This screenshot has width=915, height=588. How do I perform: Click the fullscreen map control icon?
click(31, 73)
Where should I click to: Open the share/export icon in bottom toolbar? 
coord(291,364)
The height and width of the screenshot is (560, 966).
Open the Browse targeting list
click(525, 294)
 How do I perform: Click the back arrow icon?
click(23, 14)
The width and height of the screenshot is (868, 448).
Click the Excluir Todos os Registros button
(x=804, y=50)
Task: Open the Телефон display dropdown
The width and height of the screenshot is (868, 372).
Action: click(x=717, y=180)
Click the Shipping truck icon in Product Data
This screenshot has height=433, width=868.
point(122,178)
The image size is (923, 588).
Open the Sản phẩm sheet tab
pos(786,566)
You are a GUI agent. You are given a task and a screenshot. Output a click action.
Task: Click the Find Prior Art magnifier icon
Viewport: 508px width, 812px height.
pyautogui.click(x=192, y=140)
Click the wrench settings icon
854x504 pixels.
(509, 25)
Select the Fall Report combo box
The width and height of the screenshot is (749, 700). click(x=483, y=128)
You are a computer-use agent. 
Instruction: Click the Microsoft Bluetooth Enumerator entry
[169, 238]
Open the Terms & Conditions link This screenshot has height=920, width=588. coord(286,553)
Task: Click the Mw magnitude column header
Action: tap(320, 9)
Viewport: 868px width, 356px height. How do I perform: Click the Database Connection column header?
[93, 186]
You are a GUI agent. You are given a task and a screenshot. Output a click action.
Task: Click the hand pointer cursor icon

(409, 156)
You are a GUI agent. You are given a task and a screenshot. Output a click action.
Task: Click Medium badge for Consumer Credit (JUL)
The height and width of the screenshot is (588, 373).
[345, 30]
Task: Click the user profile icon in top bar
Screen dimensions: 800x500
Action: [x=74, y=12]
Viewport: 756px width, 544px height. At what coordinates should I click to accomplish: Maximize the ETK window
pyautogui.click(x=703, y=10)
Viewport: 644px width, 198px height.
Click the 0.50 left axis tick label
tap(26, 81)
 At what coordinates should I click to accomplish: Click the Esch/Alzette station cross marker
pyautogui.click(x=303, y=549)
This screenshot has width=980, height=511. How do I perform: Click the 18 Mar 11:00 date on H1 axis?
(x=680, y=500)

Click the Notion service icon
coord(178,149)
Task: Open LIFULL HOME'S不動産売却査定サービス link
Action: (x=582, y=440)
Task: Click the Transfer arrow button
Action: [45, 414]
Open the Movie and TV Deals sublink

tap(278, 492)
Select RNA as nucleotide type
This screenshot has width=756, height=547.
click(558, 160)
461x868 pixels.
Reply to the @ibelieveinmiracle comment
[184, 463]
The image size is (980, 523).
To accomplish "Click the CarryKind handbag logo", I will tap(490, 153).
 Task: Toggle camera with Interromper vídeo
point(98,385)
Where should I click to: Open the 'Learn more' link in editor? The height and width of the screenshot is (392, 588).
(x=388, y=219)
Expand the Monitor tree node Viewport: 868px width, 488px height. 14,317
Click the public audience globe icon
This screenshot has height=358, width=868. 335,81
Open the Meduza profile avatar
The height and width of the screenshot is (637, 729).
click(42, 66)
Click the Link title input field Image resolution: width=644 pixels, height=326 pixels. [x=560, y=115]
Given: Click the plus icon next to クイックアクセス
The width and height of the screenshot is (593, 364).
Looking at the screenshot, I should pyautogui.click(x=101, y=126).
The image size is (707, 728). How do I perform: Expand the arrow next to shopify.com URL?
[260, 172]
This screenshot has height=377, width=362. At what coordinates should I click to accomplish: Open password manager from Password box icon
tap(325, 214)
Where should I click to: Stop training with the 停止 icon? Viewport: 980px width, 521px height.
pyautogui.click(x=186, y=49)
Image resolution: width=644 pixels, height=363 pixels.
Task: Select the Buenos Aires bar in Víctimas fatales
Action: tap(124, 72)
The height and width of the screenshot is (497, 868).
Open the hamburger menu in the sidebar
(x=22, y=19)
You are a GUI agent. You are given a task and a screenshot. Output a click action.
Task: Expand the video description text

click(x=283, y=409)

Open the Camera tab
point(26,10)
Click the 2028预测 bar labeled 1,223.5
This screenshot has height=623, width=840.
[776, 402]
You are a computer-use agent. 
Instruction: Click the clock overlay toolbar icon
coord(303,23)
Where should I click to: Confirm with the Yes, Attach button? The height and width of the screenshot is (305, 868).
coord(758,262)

*-*-*

* _Activity_:
Reproduce verbatim the stretch of lines beginning with the one containing "Where should I click to: Confirm" and ending at the close of the entries above.

* _Reply_:
Where should I click to: Confirm with the Yes, Attach button? The height and width of the screenshot is (305, 868).
coord(758,262)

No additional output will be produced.